Cruz was able to trace all of these developments through a variety of sources. On a SMTD-funded research trip to Paris, she gave herself a crash-course in historical technology to learn about the introduction of gaslight to the Opéra. She then tried to take a holistic view of the innovations that stemmed from that change. For her chapter on Giacomo Meyerbeer’s Robert le Diable (1831), for example, she explored not only the opera’s text and its ideas of light and darkness, but also the notes of the librettists, Daguerre’s drawings from the first production, and newspaper articles and reviews to examine the public’s reception of the piece. From there, she returned to the text itself to explore more fully how these ideas are expressed through words and musical phrases. Cruz also drew from a novella by Honoré de Balzac, Gambara, in which an aristocrat brings a worker to see Robert le Diable and while the former is confused by its meaning, the latter understands it right away. Balzac himself was connected to the Saint-Simonian socialist movement, and clearly understood the popular appeal of the new illusion-based opera.

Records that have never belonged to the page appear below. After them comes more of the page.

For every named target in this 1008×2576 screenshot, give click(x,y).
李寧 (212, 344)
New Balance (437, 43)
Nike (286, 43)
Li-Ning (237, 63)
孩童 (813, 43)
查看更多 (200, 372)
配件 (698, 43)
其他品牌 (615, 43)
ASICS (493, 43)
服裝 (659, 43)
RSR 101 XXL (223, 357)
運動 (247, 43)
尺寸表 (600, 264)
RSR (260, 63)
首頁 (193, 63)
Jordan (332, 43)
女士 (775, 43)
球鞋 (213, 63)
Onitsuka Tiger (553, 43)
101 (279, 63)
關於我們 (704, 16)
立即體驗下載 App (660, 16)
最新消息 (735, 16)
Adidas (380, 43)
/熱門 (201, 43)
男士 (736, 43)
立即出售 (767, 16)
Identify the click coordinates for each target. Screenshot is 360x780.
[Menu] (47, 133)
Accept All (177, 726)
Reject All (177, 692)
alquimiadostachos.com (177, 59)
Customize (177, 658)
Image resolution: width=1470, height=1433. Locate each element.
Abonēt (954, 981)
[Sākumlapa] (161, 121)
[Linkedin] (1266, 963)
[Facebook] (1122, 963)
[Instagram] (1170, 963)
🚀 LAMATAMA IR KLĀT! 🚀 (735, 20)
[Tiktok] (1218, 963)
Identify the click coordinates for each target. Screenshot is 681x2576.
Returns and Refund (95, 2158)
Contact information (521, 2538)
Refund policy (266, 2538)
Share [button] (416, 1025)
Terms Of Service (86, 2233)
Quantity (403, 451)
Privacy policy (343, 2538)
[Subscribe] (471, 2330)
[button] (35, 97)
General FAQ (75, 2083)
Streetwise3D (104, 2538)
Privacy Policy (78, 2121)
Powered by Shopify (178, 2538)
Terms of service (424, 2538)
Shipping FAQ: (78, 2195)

Meyerbeer was an early proponent of the spectacle of opera, and in later chapters Cruz’s book also traces how Richard Wagner and Giuseppe Verdi pushed the art form further. In fact, Cruz chose to start writing by working on the final chapter, on lurking mummies in Verdi’s Aida – examining the consolidation of phantasmagoria in opera before moving earlier (through time and in the book) to trace its roots.

As she puts the final touches on Grand Illusion, Cruz is already thinking ahead to her next project, which will examine the parodies of opera performed in popular theatres in the 19th century. These parodies were performed by actors, not trained singers, and were very popular with audiences before operetta established itself worldwide in the 1860s. She is looking forward to shedding the ghosts of her last project and turning to comedy!